> _ТЕКСТ ДОКУМЕНТА_:
┄┄┄┄┄┄┄┄┄┄
В сильнейшее раздражение приводили его сведения о том, что войска штатов непрерывно тревожили испанскую армию, которой он приказал воздерживаться от всяких столкновений. Но в ответ на его протесты ему неизменно повторяли одно и то же: никакого соглашения до тех пор, пока не будут удалены иностранцы! Задыхаясь в душе от гнева, он продолжал переговоры, вступив в то же время в тайные сношения с Родой. Как мог он отказаться от королевских солдат, когда он знал, что ему неминуемо вскоре придется прибегнуть к их помощи? Поэтому он договорился с их военачальниками о мерах, которые необходимо было принять. Но когда в конце ноября были перехвачены его письма к ним, все окончательно отвернулись от него. Даже государственный совет потерял всякое самообладание и вызывающе указал ему на то, что «здешние люди не такие дети и не такие простачки, чтобы позволить себя водить за нос, как это думают и внушают себе испанцы… генеральные штаты пришли к убеждению, что вы, ваше высочество, хотите усыпить их бдительность и что вы ждете денег, чтобы вознаградить ими тех, которые жгли, грабили и убивали все, что встречалось им на пути, нарушая все законы и права; но они надеются, что всемогущий господь в конце концов не допустит этого больше»[402].

Тем не менее переговоры продолжались, и дон Хуан начиная с конца декабря обнаружил при этом даже большую уступчивость. Причиной этого было то, что его доверенный Эсковедо, незадолго перед этим прибывший из Мадрида, сообщил ему, что король согласился обратить испанские войска против Англии. При известии об этом честолюбие дон Хуана снова встрепенулось. Мир казался ему теперь совершенно необходимым для осуществления его надежд: он даст ему армию для освобождения Марии Стюарт и завоевания английской короны. Теперь он обнаруживал большую готовность принять Гентское примирение. К тому же лувенские епископы и теологи убеждали его, что он может одобрить его с спокойной совестью[403].

В то же время и для генеральных штатов обстоятельства складывались более благоприятно в смысле заключения соглашения. Стали замечать, что принц Оранский был против соглашения с королем, даже при условии одобрения последним гентского договора. По просьбе принца Оранского взять на себя защиту провинций брат французского короля Франциск герцог Анжуйский[404] послал в Брюссель своего камергера Бониве и пытался добиться от генеральных штатов какой-нибудь декларации в свою пользу. Но последние совсем не намерены были открыто разрывать со своим законным государем. Они продолжали считать себя его вассалами. Единственно, чего они требовали, это принятия их условий. Принц Оранский с досадой вынужден был констатировать, что «склонить их на свою сторону можно невидимому только тайными путями»[405]. Его эмиссары рьяно взялись за это. По соглашению с Бониве Марникс, Лисвельт, Блуайе обрабатывали депутатов провинций, «нации» Брюсселя и простой народ. Кальвинисты, покинувшие по договору о примирении Голландию и Зеландию и вернувшиеся в Брюссель, было заодно с ними.
┄┄┄┄┄┄┄┄┄┄
> _ИСХОДНЫЕ ДАННЫЕ_:
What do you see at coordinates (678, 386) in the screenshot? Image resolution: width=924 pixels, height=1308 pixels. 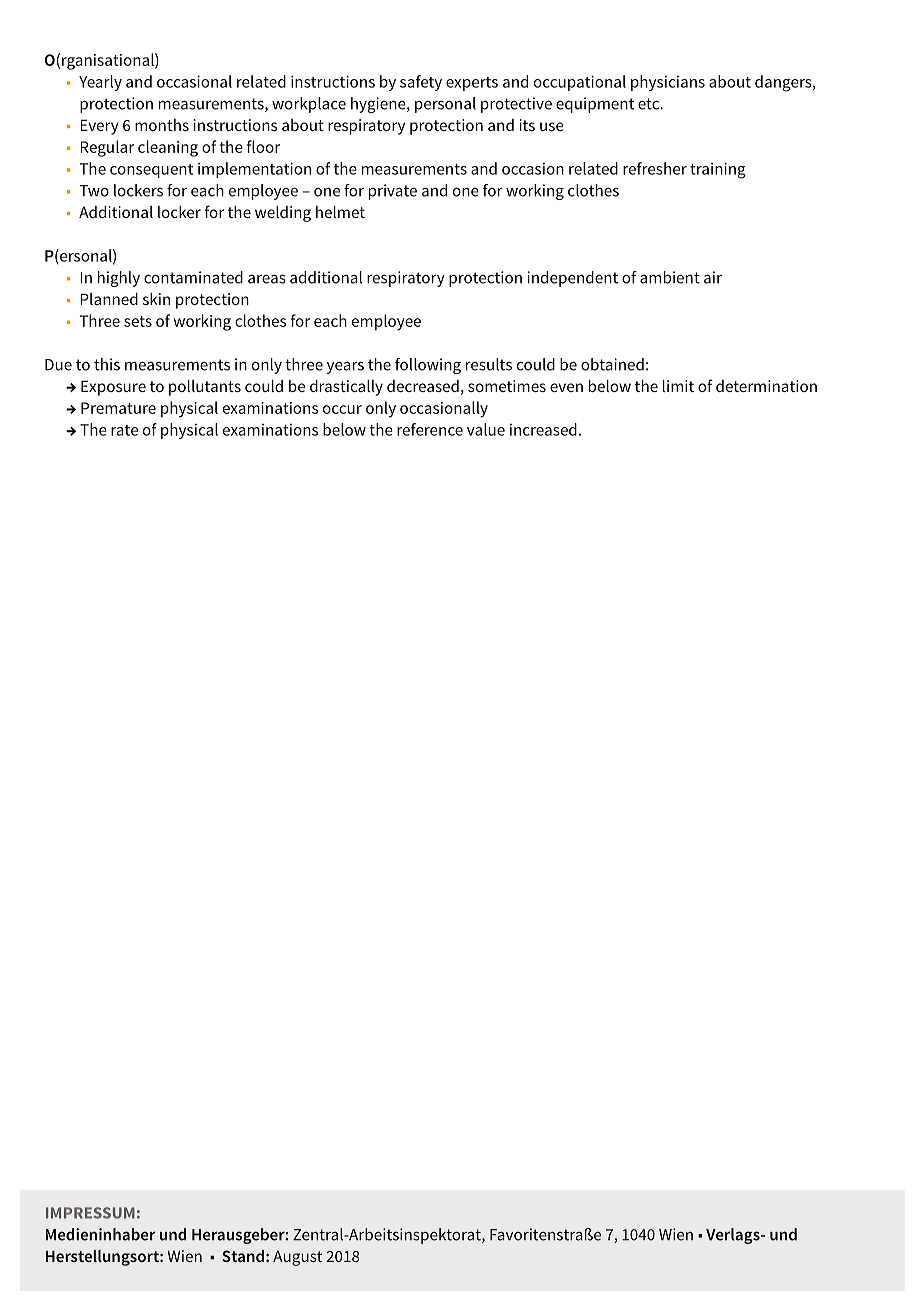 I see `limit` at bounding box center [678, 386].
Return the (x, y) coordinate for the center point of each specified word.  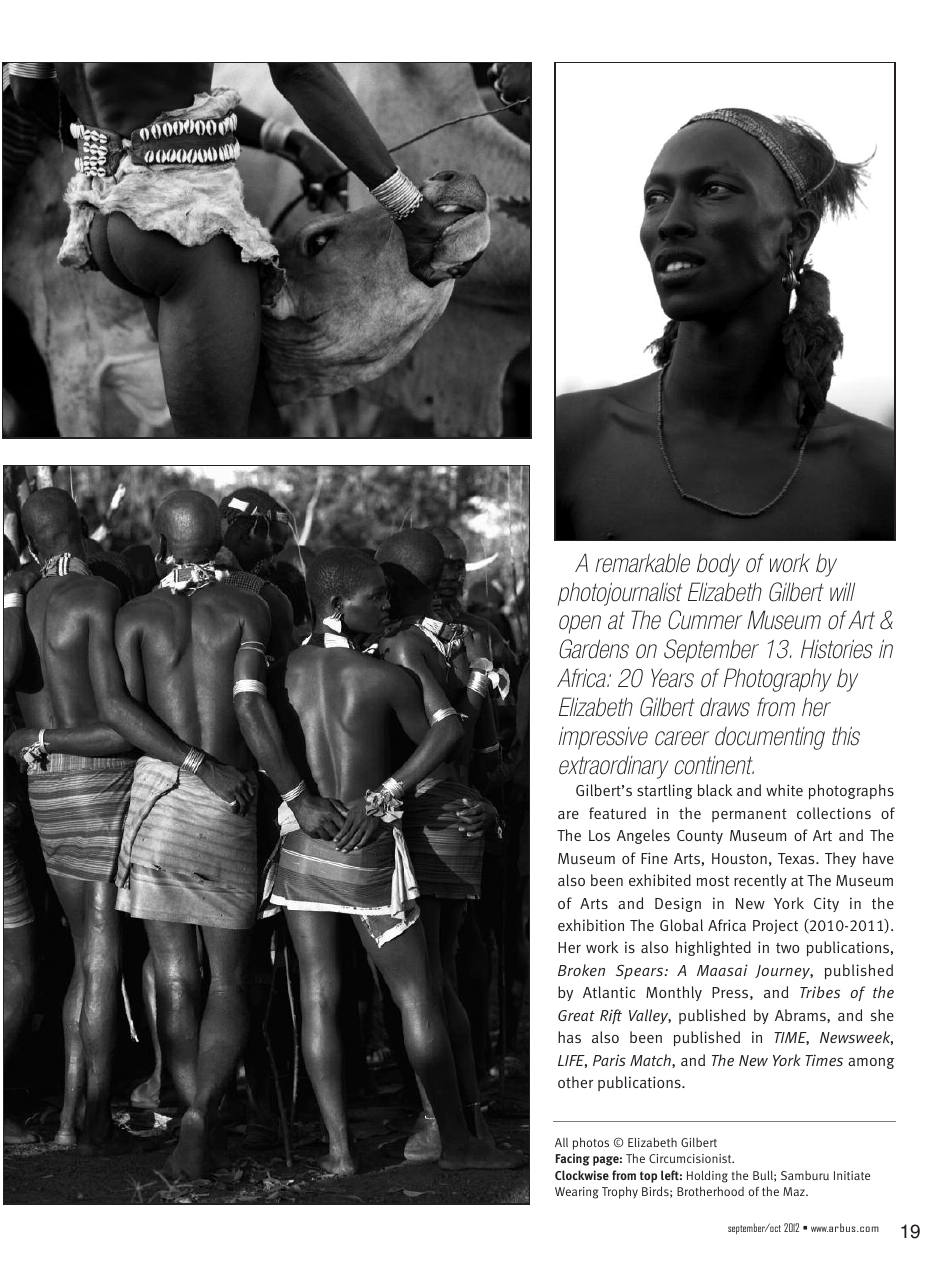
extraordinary (614, 767)
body (718, 565)
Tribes (820, 992)
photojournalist (620, 594)
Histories (837, 649)
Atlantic (609, 992)
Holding (707, 1176)
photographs (851, 792)
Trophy (620, 1192)
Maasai (722, 970)
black (715, 790)
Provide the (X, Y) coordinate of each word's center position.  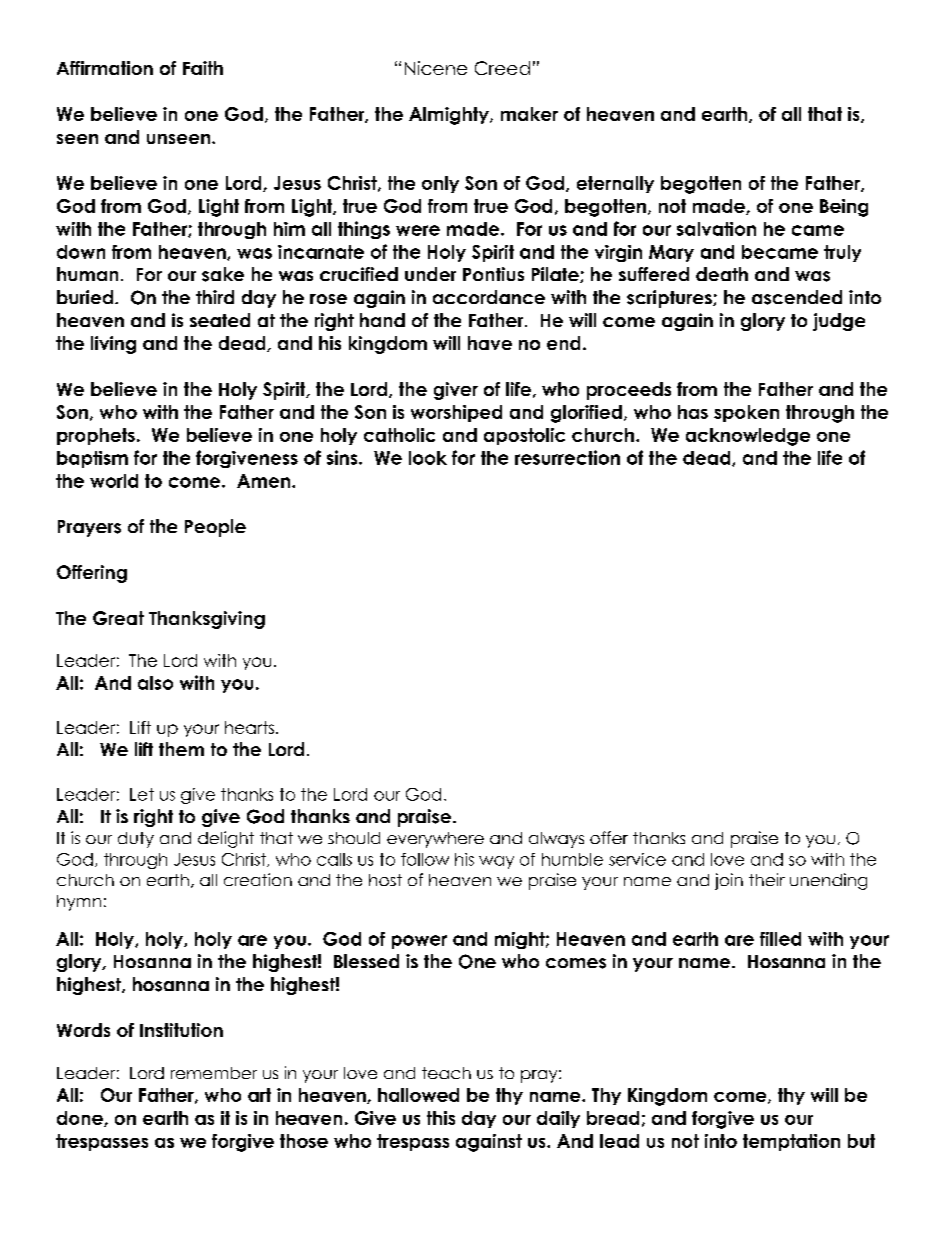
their (767, 879)
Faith (203, 68)
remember (214, 1073)
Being (844, 208)
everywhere (435, 840)
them (181, 749)
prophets (96, 436)
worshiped (456, 413)
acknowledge (748, 437)
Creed (502, 68)
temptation (791, 1142)
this (441, 1118)
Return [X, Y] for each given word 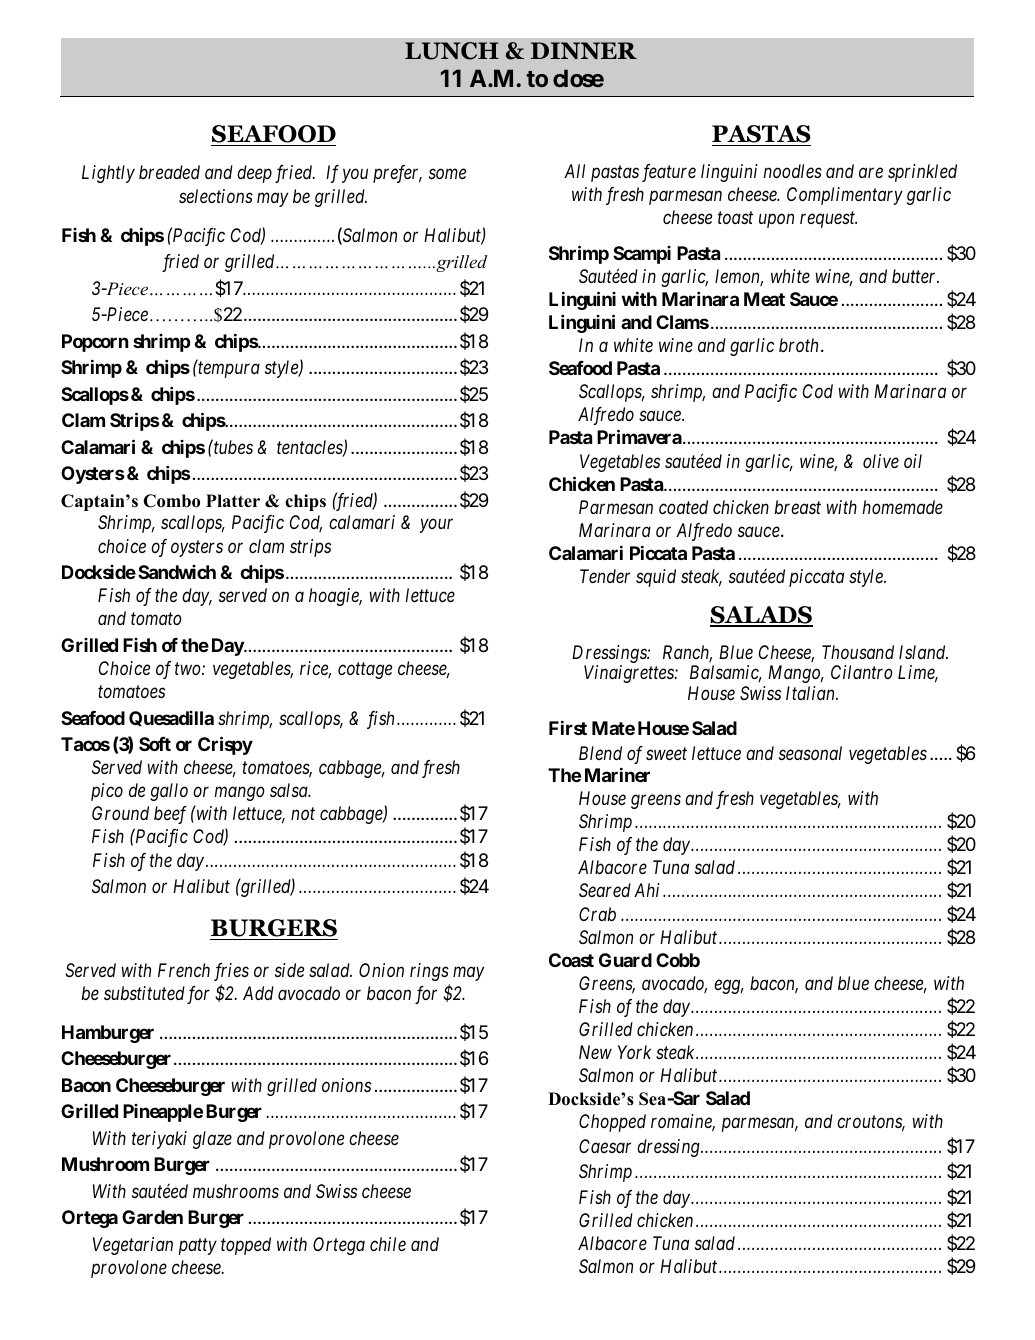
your [436, 526]
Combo [171, 501]
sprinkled [922, 173]
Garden [152, 1217]
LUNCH [452, 51]
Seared [605, 890]
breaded [169, 172]
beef [170, 815]
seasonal [810, 753]
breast [798, 507]
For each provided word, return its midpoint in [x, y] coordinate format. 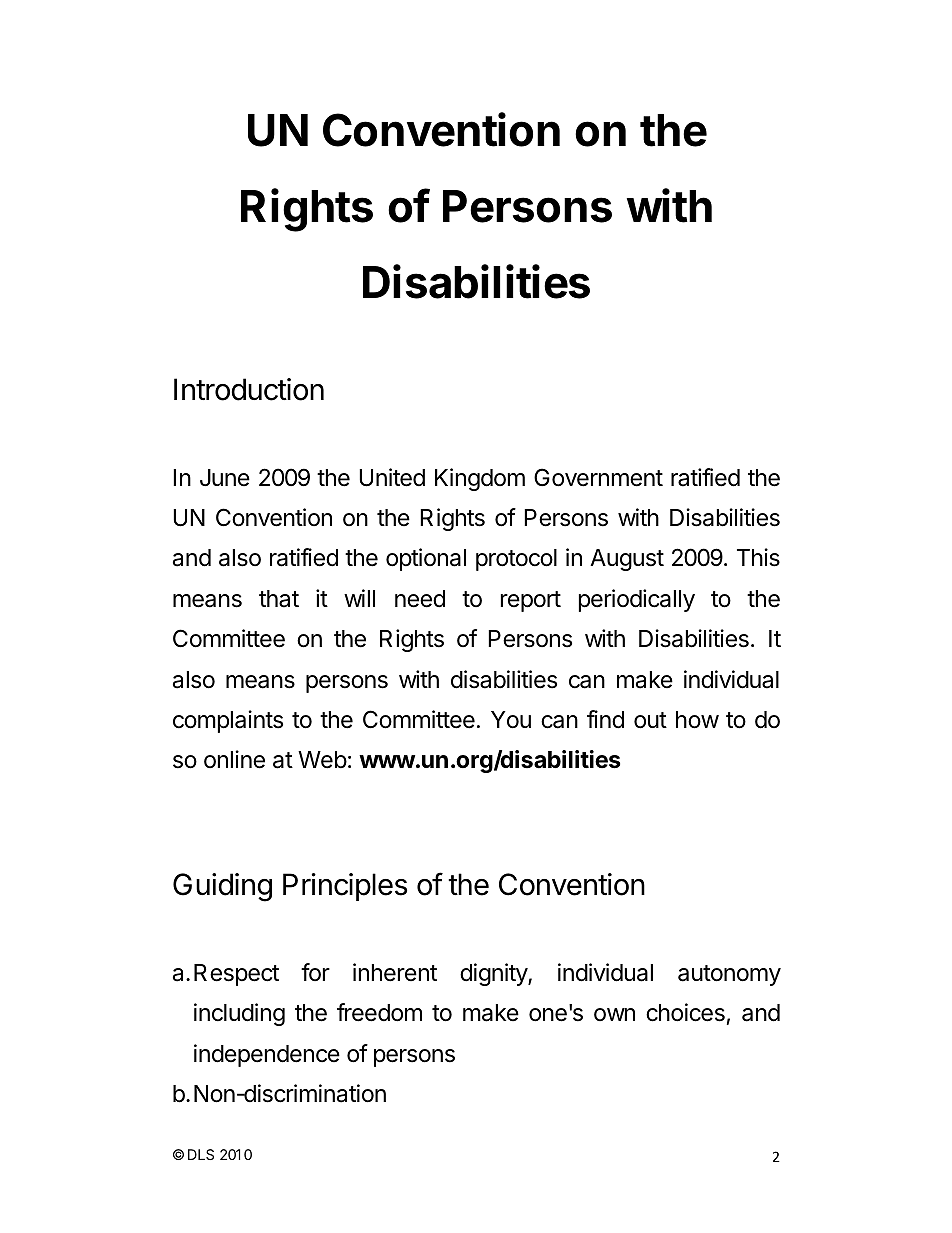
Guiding [222, 887]
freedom [379, 1012]
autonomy [729, 975]
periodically [637, 600]
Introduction [249, 389]
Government [598, 477]
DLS [201, 1154]
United [392, 477]
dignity [494, 974]
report [531, 601]
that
┄┄┄┄┄┄┄┄┄┄
> _ЗАДАНИЯ_:
a - Ответьте на вопросы по тексту о переговорах дон Хуана:
(i) Кто сообщил дон Хуану, что король согласился обратить испанские войска против Англии?
(ii) Когда были перехвачены письма дон Хуана к военачальникам королевских солдат?
(iii) Кого герцог Анжуйский послал в Брюссель?
b - Продолжите текст о переговорах дон Хуана, начав сразу после его последнего предложения.

> _ОТВЕТЫ К ЗАДАНИЯМ_:
a -
(i) Его доверенный Эсковедо, незадолго перед этим прибывший из Мадрида.
(ii) В конце ноября.
(iii) Своего камергера Бониве.

b -
Но если им и удалось завербовать себе большое число сторонников, то, с другой стороны, их поведение внушало сильнейшие опасения католикам и лицам, сохранившим верность королю. Государственный совет был явно обеспокоен. Внутри генеральных штатов стали оформляться две партии: одна, решившая во что бы то ни стало защищать исключительное отправление католического богослужения, стремилась к примирению с королем; другая, жертвуя религиозным вопросом ради политического, была всецело заодно с принцем Оранским, не отступая даже перед мыслью о свержении власти Филиппа II. Приверженцы первой партии, игравшей руководящую роль в собрании генеральных штатов, состояли главным образом из представителей духовенства, дворянства и крупной буржуазии. Другая, менее многочисленная среди представителей провинций, вербовала своих сторонников среди адвокатов, ученых кругов, приверженцев монархомахов, но главным образом среди мелкого люда, доведенного до крайнего озлобления испанским режимом, от которого он столько вынес. Лавируя между обоими этими течениями, генеральные штаты начали колебаться и терять свою прежнюю уверенность. Были основания опасаться, не распадется ли союз, связывавший провинции воедино. Для укрепления его чрезвычайно важно было успокоить большинство католиков и в то же время ослабить растущее влияние принца Оранского. Ведь вельможи и без того с трудом мирились с этим. Популярность принца, его постоянное вмешательство в дела штатов тревожили их. Впрочем, он отлично это знал, но все еще не решался покинуть свое голландское убежище «и взять на себя руководство еще столь несозревшими делами в других провинциях»[406]. Было очевидно, что немало людей не могли ему простить руководящей роли в гентских переговорах. 9 января 1577 г. они отомстили ему заключением Брюссельской унии[407].

Эта уния была по внешнему виду не нем иным, как дополнением к договору о примирении. Она еще более определенно заявляла о единодушном решении участников договора выступить и помогать друг другу «против более чем варварского и тиранического угнетения испанцев…. В противном же случае они лишаются дворянского звания, титула, герба и чести, будут считаться перед богом и людьми клятвопреступниками, изменниками и врагами нашей родины и навсегда останутся покрытыми позором бесчестия и трусости». По в то же время уния гласила, что будет сохранять «нашу святую веру и римско-католическую, апостолическую религию… и должное Повиновение его величеству». Таким образом она была в одно и то же время и национальным и католическим союзным договором. Ее инициаторы — графы Бусси и Лален, маркиз Гаврэ, гентский виконт, Шампанэ, Хез — готовы были оказывать сопротивление испанцам, но, с другой стороны, они столь же решительно не могли допустить распространения кальвинизма и готовы были примириться с королем, как только он отзовет свои войска. Брюссельская уния опиралась таким образом на Гентское примирение, но лишь поскольку она истолковывала его в строго католическом смысле.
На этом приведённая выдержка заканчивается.